在ロシア日系企業の景況感、4期連続で改善

(ロシア)

モスクワ発

2021年10月12日

ジェトロが9月9日から22日まで実施した在ロシア日系企業景況感調査によると、自社の景況DI(注1)は33と、4期連続でDIが改善した。4月の前回調査(2021年6月2日記事参照)に比べて、DIは14ポイント増加した。景況見通し(2カ月後の状況)DIは前回比1ポイント増の23で、景況DIと比べて回復基調が弱含んだ(添付資料図1参照)。

景況が改善した理由として、新型コロナウイルス感染ピーク後の需要回復が高まったほか、国際的な物流停滞を受け、競合他社の納期が滞り自社の売り上げが増えたという要因も指摘された。ロシア国内の往来がスムーズになり取引先とのコミュニケーションが増えている点を挙げ、景況見通しが良いとする企業もあった。

販売価格上昇と在庫不足は、前回に比べ一服感がみられる一方(添付資料図2参照)、依然として販売価格上昇と在庫不足を指摘する声も根強い。背景には、世界的なコンテナ不足による物流費の高騰、東南アジアでの新型コロナ感染拡大による生産量低下などによる製品や部品の供給不足の継続がある。

今後1~2年のロシアでの事業展開見通しは、前回結果とほぼ変わらなかった。「拡大」が34%(前回:33%)、「維持」が58%(60%)、「縮小」が1%(3%)だった(添付資料図3参照)。

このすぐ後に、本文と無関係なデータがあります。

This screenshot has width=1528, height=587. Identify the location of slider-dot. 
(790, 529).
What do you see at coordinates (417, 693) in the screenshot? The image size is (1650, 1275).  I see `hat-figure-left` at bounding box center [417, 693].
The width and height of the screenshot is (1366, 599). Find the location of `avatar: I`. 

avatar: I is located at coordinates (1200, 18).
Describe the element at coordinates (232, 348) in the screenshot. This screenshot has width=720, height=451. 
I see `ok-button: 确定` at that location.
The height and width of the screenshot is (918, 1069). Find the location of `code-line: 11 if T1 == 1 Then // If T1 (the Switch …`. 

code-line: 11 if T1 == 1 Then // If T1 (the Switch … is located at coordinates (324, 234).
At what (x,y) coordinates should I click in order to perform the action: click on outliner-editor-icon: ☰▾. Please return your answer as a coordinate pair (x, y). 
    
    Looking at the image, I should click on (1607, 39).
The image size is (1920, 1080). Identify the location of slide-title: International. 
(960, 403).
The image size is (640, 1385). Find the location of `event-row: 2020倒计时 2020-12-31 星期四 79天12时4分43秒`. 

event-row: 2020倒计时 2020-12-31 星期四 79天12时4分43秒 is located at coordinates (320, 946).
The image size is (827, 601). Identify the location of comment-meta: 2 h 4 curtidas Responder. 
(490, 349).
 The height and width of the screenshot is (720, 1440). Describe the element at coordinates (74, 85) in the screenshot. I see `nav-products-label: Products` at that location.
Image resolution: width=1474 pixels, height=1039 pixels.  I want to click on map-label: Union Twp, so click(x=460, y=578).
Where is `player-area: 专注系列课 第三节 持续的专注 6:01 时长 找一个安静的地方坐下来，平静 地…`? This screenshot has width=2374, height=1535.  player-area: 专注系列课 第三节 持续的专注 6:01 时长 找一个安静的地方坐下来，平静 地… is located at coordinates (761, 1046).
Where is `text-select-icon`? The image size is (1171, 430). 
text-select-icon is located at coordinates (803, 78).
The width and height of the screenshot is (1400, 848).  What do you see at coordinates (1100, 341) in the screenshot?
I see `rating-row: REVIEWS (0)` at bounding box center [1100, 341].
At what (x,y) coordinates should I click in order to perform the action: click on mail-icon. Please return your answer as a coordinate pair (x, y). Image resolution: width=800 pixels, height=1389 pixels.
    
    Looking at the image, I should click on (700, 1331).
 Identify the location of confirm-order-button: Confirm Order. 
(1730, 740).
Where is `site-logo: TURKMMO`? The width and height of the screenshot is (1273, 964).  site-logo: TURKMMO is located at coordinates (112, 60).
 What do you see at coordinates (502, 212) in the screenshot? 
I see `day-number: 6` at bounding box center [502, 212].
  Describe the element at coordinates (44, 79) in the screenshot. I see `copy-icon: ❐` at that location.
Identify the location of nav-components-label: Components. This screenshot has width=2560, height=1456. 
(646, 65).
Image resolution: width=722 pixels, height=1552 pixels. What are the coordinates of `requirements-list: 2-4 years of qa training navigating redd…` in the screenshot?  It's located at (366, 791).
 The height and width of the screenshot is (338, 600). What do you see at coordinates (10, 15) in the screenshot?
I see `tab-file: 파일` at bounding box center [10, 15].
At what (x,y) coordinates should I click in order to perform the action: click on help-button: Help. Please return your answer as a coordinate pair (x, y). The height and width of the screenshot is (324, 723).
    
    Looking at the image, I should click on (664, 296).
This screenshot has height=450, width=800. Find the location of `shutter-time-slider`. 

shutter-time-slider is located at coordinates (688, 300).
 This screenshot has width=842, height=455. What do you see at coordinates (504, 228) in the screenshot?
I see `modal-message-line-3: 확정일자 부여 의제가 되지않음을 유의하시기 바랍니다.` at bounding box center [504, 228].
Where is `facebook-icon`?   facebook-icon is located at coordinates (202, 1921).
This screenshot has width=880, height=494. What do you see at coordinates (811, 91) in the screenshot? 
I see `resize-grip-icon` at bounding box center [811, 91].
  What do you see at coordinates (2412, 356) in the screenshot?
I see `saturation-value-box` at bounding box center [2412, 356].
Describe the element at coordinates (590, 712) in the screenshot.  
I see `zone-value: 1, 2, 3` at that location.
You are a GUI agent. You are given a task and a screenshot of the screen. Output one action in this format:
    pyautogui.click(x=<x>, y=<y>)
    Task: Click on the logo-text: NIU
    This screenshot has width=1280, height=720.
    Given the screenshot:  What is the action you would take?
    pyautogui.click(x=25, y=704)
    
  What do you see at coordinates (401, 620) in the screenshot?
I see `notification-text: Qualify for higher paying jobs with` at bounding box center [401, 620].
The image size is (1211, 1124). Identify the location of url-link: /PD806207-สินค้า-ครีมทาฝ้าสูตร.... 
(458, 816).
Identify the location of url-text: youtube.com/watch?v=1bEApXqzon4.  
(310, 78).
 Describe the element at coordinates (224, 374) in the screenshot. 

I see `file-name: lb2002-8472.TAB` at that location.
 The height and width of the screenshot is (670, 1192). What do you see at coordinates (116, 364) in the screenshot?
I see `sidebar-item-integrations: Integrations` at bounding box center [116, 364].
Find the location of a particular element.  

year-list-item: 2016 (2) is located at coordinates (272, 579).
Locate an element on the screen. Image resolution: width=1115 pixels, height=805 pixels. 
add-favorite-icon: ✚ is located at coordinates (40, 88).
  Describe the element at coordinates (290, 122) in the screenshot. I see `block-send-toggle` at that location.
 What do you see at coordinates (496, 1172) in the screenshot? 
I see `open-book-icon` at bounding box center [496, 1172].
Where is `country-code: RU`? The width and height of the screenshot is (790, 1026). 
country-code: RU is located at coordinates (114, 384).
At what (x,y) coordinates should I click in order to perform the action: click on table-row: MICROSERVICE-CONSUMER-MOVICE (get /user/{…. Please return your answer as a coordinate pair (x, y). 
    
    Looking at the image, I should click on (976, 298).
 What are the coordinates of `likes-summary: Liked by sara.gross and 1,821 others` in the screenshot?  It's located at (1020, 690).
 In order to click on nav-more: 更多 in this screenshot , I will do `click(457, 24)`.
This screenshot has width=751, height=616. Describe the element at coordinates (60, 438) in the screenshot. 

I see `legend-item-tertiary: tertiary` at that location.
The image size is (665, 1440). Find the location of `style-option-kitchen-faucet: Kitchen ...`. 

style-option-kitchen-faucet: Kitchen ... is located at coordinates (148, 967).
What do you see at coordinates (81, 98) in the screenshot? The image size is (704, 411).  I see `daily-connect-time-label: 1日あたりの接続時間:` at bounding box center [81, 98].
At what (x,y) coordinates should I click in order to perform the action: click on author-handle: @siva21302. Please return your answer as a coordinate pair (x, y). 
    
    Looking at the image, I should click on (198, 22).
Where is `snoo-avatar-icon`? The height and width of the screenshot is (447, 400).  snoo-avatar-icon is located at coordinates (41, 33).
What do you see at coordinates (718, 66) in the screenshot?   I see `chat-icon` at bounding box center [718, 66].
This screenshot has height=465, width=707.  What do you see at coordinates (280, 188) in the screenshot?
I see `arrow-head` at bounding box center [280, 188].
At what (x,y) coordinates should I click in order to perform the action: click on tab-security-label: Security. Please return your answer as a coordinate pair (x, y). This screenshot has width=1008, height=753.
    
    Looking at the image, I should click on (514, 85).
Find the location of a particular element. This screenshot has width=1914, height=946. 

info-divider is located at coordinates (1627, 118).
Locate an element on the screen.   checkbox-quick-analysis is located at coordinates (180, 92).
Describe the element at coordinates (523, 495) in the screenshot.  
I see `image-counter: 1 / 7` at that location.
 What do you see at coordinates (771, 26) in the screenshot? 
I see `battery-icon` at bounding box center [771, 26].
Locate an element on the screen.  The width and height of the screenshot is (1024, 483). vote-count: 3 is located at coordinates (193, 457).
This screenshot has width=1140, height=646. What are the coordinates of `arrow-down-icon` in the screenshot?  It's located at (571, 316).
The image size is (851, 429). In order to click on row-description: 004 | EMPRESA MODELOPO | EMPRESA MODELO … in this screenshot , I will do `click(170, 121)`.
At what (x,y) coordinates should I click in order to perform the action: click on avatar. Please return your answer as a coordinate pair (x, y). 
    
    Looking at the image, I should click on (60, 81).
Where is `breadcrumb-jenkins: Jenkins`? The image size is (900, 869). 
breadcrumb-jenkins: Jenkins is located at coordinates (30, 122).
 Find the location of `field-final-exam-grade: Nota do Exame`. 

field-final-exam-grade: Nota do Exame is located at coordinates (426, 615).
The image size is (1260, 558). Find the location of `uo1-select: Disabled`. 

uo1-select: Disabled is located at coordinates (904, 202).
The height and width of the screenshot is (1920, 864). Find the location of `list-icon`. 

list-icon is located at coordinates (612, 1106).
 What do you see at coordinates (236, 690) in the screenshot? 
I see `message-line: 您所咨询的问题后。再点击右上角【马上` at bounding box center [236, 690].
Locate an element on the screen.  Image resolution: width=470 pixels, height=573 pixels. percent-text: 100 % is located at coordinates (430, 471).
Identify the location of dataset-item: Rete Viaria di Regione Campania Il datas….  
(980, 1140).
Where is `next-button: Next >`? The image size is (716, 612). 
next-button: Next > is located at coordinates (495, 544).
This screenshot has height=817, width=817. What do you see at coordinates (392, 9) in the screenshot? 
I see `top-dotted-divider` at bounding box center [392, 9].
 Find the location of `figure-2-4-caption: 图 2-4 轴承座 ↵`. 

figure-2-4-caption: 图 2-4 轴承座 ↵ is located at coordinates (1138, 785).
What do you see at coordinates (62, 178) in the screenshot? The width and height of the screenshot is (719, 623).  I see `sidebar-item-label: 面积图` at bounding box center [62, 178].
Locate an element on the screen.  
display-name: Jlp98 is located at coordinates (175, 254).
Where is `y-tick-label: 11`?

2018年10月の発効から3年がたった新日・露租税条約(注)の影響を聞いたところ、影響ありと回答したのは12.4%の企業で、うち63.6%が影響の内容として「(配当や利子の源泉)税率引き下げによる収益の増加」と答えた。

今回の調査は、モスクワ・ジャパンクラブ商工部会とサンクトペテルブルク日本商工会の協力の下、ロシアに所在する日系企業約210社を対象に実施し、89社から回答を得た。回答企業のうち、製造業は13社、非製造業(メーカーの販売会社を含む)は76社だった。

(注1)景気動向指数:ディフュージョン・インデックス(Diffusion Index)の略。景況感DIは、「良い」と回答した企業の比率から「悪い」と回答した企業の比率を引いた数値で、同様に、製品・サービスの自社販売価格DIは「上昇」から「下降」の比率を引いた数値、製品在庫DIは「不足」から「過大」の比率を引いた数値。

(注2)正式名称は、「所得に対する租税に関する二重課税の除去並びに脱税及び租税回避の防止のための日本国政府とロシア連邦政府との間の条約」。